Ce village de 2 000 habitants situé près de La Rochelle a découvert avec effroi ces derniers jours la face sombre et criminelle d’Axel P., l’un des entraîneurs officiant auprès des adolescents.

« Un coach rigoureux et déconneur. Je tombe de haut »,

se désole une mère de famille.

« Un super éducateur, les enfants ont toujours progressé avec lui »,

constate, abasourdi, un membre du FC2C, le club de football de Courçon.

Lorsqu’il n’évoluait pas sur les terrains de football, au contact de plus de 260 mineurs, Axel P. exerçait aussi la profession d’assistant d’éducation (AED) au sein du collège Jean-Monnet de Courçon, un établissement public comptant plus de 750 élèves.

Le 17 septembre, cet homme de 29 ans, sans casier judiciaire, a été placé en garde à vue. Il a depuis été mis en examen pour de multiples viols et agressions sexuelles ainsi que pour corruption de mineurs.

Selon le parquet de La Rochelle, 11 victimes ont été identifiées à ce stade de l’enquête. Des garçons, âgés de 10 à 17 ans au moment des faits qui auraient débuté dès 2019 pour se prolonger jusqu’à l’été 2025.

Le 19 août, un adolescent dépose une première plainte à la gendarmerie de Marans.
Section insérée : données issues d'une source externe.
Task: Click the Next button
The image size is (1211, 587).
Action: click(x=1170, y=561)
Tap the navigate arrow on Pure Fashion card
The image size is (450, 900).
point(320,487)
Le surveillant de son collège lui réclame sur la messagerie Snapchat des photos dénudées.

Il s’agit d’Axel P., qui lui adresse aussi des images de son sexe en érection. Une « rumeur » se propage dès lors, à bas bruit, sur les réseaux sociaux.

Les jeunes s’alertent mutuellement. Les gendarmes, eux, préviennent le club de football de Courçon. C’est la consternation.

Axel P. est immédiatement « mis à pied », commente un membre du club. La suite ?

« Rien, on s’est retrouvé seuls durant plus de deux semaines, sans savoir quoi faire », résume-t-il.

Les dirigeants de l’association sportive sont rapidement auditionnés sans connaître la gravité des faits reprochés à Axel P. Dès lors, que dire aux parents, aux enfants ?

Le 8 septembre, une semaine après la rentrée scolaire, le collège Jean-Monnet adresse à son tour un « courrier » aux parents d’élèves. Le message s’apparente davantage à un courriel adressé via… Pronote, le logiciel de gestion de la vie scolaire majoritairement utilisé par l’Éducation nationale.

Des « faits répréhensibles » concernant « un ancien surveillant du collège » sont évoqués. Tous se seraient déroulés « en dehors du cadre scolaire », précise cette note, en rappelant la nécessaire application de la présomption d’innocence.

Un « copain » souriant et « blagueur » invité aux barbecues

Par définition, les parents d’élèves ayant quitté l’établissement en juin 2025 ne reçoivent pas cette « information ». D’autres n’en mesurent pas la portée.

Il faut attendre le 30 septembre pour que l’affaire éclate au grand jour. Ce jour-là, la chambre de l’instruction de la cour d’appel de Poitiers est saisie d’un appel formé par le parquet de La Rochelle.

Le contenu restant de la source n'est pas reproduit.